## Your task
Edit the data between the lines holding "50, 798, 90)" and "label:      CHO VÀO GIỎ", inclusive, replacing "clicked" with "selected" and leaving everything else unchanged. Return only those lines.

Rows on where targets appear:

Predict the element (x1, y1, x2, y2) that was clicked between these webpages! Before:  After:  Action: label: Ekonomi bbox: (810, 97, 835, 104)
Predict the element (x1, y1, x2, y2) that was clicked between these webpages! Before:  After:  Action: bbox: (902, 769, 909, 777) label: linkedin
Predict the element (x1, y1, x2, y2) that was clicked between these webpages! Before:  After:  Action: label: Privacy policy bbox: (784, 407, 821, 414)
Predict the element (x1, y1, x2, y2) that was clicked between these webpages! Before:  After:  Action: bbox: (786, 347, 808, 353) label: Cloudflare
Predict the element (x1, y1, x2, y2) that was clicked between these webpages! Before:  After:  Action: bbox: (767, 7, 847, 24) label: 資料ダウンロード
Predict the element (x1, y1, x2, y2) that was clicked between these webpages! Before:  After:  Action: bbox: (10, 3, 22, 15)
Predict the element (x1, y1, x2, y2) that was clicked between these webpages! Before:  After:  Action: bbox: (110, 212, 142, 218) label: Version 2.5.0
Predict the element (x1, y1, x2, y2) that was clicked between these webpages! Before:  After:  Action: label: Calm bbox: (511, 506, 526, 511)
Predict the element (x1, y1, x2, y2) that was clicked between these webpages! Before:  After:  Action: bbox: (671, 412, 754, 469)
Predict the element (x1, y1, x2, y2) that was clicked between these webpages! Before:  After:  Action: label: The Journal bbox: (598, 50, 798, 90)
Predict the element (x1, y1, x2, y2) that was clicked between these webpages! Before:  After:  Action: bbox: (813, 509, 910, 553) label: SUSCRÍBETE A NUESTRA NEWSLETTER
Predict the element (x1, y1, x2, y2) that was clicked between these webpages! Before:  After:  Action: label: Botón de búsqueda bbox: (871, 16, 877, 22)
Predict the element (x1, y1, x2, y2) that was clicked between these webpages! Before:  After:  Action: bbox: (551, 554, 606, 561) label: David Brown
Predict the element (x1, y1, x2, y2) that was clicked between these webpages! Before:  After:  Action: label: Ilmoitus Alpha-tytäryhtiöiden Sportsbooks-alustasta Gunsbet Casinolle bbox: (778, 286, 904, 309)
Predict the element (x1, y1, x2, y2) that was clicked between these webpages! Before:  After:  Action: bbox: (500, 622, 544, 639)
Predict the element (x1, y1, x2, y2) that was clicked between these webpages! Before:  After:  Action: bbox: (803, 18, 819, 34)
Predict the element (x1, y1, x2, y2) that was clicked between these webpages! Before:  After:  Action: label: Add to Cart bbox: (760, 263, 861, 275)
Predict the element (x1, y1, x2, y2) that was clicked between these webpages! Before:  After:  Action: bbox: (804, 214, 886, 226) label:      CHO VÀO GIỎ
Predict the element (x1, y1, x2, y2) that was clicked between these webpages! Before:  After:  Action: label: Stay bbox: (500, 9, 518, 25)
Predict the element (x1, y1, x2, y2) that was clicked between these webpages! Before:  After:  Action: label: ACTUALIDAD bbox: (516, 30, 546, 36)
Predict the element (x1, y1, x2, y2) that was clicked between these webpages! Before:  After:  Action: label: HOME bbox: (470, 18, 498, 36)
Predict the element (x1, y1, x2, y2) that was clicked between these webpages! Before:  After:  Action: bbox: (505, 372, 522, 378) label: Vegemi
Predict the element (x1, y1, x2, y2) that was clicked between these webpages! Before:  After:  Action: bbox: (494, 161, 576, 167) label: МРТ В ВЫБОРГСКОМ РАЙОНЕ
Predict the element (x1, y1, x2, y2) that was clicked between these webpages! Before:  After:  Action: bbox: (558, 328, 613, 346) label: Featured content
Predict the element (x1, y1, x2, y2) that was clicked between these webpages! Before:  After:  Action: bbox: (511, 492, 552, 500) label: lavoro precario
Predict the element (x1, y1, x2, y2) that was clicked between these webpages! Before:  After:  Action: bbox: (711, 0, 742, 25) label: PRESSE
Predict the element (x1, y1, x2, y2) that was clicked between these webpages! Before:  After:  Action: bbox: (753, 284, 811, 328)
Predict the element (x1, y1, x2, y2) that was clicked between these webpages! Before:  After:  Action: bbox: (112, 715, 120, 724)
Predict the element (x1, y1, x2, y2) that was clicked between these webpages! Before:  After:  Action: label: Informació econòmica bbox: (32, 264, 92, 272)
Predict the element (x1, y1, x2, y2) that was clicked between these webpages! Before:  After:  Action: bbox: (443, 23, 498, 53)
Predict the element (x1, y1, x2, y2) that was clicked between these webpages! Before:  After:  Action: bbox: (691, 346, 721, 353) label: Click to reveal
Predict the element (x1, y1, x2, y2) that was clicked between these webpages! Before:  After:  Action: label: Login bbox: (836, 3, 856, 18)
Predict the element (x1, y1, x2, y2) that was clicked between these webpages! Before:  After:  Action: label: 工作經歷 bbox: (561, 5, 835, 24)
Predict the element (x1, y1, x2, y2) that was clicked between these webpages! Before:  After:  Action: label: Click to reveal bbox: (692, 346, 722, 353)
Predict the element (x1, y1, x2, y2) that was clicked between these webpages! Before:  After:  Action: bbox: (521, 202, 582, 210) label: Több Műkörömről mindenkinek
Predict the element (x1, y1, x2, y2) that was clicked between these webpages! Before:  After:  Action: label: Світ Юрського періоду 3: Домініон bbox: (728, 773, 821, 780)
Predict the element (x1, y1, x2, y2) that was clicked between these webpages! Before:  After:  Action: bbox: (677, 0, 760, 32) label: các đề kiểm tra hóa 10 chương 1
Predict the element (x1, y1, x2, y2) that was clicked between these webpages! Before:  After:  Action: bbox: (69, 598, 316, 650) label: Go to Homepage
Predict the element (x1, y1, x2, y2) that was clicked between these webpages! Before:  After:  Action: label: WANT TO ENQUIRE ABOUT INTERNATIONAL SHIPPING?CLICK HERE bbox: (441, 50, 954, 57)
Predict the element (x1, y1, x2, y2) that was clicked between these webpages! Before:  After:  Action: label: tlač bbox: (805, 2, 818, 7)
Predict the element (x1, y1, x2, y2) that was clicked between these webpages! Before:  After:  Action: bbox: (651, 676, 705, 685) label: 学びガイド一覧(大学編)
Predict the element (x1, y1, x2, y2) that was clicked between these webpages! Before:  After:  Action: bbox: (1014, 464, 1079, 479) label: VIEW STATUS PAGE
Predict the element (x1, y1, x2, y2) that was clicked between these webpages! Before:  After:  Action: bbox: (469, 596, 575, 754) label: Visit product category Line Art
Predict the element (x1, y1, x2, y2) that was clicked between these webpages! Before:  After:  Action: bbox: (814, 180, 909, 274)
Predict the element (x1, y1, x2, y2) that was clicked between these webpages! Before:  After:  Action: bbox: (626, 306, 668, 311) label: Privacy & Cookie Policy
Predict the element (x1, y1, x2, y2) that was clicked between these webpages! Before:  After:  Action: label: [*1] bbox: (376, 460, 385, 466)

## Solution for this exercise
Predict the element (x1, y1, x2, y2) that was selected between these webpages! Before:  After:  Action: label: The Journal bbox: (598, 50, 798, 90)
Predict the element (x1, y1, x2, y2) that was selected between these webpages! Before:  After:  Action: bbox: (813, 509, 910, 553) label: SUSCRÍBETE A NUESTRA NEWSLETTER
Predict the element (x1, y1, x2, y2) that was selected between these webpages! Before:  After:  Action: label: Botón de búsqueda bbox: (871, 16, 877, 22)
Predict the element (x1, y1, x2, y2) that was selected between these webpages! Before:  After:  Action: bbox: (551, 554, 606, 561) label: David Brown
Predict the element (x1, y1, x2, y2) that was selected between these webpages! Before:  After:  Action: label: Ilmoitus Alpha-tytäryhtiöiden Sportsbooks-alustasta Gunsbet Casinolle bbox: (778, 286, 904, 309)
Predict the element (x1, y1, x2, y2) that was selected between these webpages! Before:  After:  Action: bbox: (500, 622, 544, 639)
Predict the element (x1, y1, x2, y2) that was selected between these webpages! Before:  After:  Action: bbox: (803, 18, 819, 34)
Predict the element (x1, y1, x2, y2) that was selected between these webpages! Before:  After:  Action: label: Add to Cart bbox: (760, 263, 861, 275)
Predict the element (x1, y1, x2, y2) that was selected between these webpages! Before:  After:  Action: bbox: (804, 214, 886, 226) label:      CHO VÀO GIỎ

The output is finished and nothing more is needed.